## What the task asks
Swap "Toggle" for "Flip" in everything from the line containing "This screenshot has height=809, width=1600." down to the line containing "1020x609 pixels. click(693, 55)", and give back only those rows with nothing else changed.

## Supplied material
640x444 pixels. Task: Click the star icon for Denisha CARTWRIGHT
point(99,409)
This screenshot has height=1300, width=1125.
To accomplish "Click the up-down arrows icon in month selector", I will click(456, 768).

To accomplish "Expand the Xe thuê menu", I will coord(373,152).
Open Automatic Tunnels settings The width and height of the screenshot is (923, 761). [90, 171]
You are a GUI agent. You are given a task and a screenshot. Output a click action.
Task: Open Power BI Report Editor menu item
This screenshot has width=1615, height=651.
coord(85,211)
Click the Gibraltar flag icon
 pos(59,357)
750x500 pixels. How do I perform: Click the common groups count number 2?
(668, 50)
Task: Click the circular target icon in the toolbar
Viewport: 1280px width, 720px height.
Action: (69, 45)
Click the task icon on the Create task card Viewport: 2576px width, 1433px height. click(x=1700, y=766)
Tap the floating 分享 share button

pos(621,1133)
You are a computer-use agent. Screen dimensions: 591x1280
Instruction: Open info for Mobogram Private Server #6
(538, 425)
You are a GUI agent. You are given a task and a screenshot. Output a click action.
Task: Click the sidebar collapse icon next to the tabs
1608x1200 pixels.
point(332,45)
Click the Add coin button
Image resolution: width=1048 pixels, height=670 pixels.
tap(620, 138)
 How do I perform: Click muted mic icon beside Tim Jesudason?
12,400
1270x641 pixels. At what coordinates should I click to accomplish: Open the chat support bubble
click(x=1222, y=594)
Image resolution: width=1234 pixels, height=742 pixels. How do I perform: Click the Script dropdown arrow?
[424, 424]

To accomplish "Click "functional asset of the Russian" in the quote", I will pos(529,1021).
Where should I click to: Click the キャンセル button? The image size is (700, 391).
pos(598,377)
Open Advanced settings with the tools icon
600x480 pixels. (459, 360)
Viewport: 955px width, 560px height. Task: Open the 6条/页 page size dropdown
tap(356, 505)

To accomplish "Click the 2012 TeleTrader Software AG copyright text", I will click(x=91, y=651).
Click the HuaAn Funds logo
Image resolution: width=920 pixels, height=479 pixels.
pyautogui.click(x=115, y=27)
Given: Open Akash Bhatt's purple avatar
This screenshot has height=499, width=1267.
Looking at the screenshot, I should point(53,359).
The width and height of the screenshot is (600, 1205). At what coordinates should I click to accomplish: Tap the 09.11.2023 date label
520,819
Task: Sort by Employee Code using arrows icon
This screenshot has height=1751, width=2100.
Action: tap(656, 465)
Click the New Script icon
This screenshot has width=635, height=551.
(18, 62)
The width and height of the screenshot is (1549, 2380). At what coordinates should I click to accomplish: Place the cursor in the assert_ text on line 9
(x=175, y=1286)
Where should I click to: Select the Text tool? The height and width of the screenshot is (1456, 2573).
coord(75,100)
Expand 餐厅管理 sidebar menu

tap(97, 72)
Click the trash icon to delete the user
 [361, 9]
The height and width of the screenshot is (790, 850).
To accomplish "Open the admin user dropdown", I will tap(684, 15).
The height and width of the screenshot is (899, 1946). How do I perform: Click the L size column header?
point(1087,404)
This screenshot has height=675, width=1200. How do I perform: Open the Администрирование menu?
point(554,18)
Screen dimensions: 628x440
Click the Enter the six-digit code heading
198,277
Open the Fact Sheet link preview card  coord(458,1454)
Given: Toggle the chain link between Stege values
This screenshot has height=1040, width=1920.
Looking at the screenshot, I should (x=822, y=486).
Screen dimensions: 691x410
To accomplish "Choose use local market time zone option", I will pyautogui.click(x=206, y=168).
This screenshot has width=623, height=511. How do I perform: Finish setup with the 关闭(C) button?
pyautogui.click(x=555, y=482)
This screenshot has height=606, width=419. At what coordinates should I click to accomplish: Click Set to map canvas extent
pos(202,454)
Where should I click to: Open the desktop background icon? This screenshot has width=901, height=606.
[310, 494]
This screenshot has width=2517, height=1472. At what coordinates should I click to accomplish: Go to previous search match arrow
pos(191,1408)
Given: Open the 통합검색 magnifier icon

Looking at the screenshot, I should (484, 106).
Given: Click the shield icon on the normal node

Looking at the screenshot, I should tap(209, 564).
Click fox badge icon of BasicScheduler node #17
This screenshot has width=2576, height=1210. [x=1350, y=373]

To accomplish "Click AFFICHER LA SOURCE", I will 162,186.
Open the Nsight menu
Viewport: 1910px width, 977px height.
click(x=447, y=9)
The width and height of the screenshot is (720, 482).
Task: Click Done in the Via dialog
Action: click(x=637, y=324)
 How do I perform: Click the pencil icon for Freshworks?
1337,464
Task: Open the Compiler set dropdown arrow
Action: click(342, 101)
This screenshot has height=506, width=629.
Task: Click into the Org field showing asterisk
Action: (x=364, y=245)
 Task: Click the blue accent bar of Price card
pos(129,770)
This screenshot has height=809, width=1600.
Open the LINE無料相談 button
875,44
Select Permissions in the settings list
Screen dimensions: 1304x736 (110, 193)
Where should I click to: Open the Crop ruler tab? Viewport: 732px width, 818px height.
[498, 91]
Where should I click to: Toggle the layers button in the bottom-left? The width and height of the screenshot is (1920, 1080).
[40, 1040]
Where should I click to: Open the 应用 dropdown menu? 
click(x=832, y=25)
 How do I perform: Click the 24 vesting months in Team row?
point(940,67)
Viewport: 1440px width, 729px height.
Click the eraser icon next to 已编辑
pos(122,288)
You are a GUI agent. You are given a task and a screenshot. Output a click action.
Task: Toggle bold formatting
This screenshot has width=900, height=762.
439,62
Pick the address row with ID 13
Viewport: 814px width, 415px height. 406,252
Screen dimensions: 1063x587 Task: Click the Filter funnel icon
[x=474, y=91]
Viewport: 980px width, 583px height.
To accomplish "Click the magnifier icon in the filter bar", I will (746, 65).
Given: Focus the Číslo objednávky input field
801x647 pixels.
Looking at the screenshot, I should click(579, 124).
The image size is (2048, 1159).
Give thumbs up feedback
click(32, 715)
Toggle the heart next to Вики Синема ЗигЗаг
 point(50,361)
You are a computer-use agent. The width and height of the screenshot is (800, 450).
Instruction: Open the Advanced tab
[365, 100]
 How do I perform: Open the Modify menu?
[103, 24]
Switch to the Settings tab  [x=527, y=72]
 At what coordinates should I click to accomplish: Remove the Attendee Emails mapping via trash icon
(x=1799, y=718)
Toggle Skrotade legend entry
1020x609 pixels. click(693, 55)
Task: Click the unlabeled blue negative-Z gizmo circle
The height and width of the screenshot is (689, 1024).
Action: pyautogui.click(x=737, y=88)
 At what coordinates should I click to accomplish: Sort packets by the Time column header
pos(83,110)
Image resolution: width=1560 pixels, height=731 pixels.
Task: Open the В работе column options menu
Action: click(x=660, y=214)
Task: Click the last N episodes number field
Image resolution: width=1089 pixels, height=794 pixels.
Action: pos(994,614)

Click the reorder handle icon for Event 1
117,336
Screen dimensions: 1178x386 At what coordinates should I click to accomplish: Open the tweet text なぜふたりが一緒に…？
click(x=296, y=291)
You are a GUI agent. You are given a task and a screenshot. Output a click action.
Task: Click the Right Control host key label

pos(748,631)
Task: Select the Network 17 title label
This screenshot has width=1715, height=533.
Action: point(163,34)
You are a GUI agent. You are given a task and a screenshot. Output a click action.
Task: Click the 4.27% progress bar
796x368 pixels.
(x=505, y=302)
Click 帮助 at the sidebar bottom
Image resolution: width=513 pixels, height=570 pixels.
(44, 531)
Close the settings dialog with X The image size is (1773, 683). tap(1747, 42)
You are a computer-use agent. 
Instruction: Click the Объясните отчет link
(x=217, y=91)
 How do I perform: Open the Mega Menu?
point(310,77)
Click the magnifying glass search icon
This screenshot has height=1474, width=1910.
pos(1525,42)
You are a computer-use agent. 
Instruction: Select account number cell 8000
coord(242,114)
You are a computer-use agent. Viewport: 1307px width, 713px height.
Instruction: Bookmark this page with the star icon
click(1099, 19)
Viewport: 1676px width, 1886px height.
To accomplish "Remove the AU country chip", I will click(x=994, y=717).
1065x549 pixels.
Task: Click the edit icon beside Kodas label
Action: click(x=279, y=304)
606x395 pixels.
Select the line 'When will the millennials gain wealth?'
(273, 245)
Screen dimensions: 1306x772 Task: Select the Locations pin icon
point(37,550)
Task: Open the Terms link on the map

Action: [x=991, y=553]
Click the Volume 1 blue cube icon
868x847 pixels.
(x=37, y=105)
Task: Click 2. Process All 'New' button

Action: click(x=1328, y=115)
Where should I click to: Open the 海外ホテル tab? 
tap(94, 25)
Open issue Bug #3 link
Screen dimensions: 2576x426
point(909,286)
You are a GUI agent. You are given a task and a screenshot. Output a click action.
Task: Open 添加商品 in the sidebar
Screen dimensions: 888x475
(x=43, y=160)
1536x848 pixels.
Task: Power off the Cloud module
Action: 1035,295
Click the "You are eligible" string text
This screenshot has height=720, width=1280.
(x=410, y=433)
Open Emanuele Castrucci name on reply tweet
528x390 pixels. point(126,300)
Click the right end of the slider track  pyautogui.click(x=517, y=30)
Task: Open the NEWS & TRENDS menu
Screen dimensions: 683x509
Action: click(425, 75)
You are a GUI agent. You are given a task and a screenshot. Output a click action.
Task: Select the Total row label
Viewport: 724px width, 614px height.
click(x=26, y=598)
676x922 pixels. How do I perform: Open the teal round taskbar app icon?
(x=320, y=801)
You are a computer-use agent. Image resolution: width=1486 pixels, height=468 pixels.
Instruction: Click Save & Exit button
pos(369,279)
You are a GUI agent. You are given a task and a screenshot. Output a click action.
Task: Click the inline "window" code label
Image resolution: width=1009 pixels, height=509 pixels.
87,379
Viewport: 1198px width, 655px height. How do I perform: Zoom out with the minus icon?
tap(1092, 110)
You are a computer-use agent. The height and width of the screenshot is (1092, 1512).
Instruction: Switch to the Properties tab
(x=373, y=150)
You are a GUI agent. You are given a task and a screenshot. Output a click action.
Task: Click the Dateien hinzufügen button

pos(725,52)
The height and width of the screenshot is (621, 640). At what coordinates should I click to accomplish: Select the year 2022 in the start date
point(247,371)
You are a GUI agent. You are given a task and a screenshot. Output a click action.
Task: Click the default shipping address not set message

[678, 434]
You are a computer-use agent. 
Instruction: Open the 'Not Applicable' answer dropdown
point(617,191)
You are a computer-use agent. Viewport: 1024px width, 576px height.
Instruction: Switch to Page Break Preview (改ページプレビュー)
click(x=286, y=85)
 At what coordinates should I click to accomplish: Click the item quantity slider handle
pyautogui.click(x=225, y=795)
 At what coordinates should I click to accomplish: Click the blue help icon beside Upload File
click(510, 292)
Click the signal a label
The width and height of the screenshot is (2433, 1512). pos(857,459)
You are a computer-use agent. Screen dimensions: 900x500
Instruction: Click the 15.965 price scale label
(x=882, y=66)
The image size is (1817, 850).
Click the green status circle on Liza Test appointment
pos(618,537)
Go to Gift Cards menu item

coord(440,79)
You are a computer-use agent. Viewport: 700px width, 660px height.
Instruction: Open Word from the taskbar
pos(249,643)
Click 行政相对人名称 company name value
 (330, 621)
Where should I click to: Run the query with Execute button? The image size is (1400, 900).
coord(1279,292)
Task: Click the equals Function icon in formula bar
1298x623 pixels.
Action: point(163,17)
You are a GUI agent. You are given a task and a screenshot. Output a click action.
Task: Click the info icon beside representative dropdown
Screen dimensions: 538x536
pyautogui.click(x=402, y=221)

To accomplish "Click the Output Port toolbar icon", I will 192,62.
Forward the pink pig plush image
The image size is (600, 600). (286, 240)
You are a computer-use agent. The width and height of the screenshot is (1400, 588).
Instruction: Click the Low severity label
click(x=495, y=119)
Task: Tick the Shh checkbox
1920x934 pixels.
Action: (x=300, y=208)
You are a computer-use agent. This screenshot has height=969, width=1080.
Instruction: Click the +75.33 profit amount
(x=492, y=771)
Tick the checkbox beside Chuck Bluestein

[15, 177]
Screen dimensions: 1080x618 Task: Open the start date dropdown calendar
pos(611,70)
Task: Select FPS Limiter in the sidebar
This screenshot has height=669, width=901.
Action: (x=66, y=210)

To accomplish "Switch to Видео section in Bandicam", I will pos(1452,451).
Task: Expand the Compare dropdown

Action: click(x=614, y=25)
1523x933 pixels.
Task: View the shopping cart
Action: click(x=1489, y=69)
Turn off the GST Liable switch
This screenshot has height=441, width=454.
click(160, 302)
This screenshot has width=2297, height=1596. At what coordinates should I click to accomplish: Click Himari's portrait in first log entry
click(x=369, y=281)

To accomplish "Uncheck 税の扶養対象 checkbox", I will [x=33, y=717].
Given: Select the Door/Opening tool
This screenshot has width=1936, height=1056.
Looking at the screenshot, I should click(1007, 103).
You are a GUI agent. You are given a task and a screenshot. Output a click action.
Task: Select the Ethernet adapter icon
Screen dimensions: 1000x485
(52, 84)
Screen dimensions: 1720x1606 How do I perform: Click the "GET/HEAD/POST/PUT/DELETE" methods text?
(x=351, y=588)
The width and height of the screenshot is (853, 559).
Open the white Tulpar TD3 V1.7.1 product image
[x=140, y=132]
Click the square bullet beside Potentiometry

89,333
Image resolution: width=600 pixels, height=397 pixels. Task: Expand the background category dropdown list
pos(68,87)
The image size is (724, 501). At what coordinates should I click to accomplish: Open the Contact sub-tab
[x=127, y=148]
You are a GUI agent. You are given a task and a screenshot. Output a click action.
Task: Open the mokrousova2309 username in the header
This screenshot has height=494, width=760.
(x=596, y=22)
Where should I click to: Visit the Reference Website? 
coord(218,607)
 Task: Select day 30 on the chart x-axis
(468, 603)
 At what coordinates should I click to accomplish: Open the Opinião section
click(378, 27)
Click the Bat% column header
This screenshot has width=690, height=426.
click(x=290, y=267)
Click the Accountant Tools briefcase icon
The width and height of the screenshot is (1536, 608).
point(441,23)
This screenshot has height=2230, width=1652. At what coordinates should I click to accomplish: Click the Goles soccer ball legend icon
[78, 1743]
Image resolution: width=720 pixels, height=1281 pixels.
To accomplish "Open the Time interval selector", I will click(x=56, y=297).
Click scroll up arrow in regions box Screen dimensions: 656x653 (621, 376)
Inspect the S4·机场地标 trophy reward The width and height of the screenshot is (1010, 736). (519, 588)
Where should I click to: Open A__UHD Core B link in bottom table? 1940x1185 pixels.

## Result
This screenshot has height=809, width=1600.
Open the LINE無料相談 button
875,44
Select Permissions in the settings list
Screen dimensions: 1304x736 (110, 193)
Where should I click to: Open the Crop ruler tab? Viewport: 732px width, 818px height.
[498, 91]
Where should I click to: Flip the layers button in the bottom-left? The width and height of the screenshot is (1920, 1080).
[40, 1040]
Where should I click to: Open the 应用 dropdown menu? 
click(x=832, y=25)
 How do I perform: Click the 24 vesting months in Team row?
point(940,67)
Viewport: 1440px width, 729px height.
Click the eraser icon next to 已编辑
pos(122,288)
You are a GUI agent. You are given a task and a screenshot. Output a click action.
Task: Flip bold formatting
This screenshot has width=900, height=762.
439,62
Pick the address row with ID 13
Viewport: 814px width, 415px height. 406,252
Screen dimensions: 1063x587 Task: Click the Filter funnel icon
[x=474, y=91]
Viewport: 980px width, 583px height.
To accomplish "Click the magnifier icon in the filter bar", I will (746, 65).
Given: Focus the Číslo objednávky input field
801x647 pixels.
Looking at the screenshot, I should click(579, 124).
The image size is (2048, 1159).
Give thumbs up feedback
click(32, 715)
Flip the heart next to Вики Синема ЗигЗаг
 point(50,361)
You are a computer-use agent. The width and height of the screenshot is (800, 450).
Instruction: Open the Advanced tab
[365, 100]
 How do I perform: Open the Modify menu?
[103, 24]
Switch to the Settings tab  [x=527, y=72]
 At what coordinates should I click to accomplish: Remove the Attendee Emails mapping via trash icon
(x=1799, y=718)
Flip Skrotade legend entry
1020x609 pixels. click(693, 55)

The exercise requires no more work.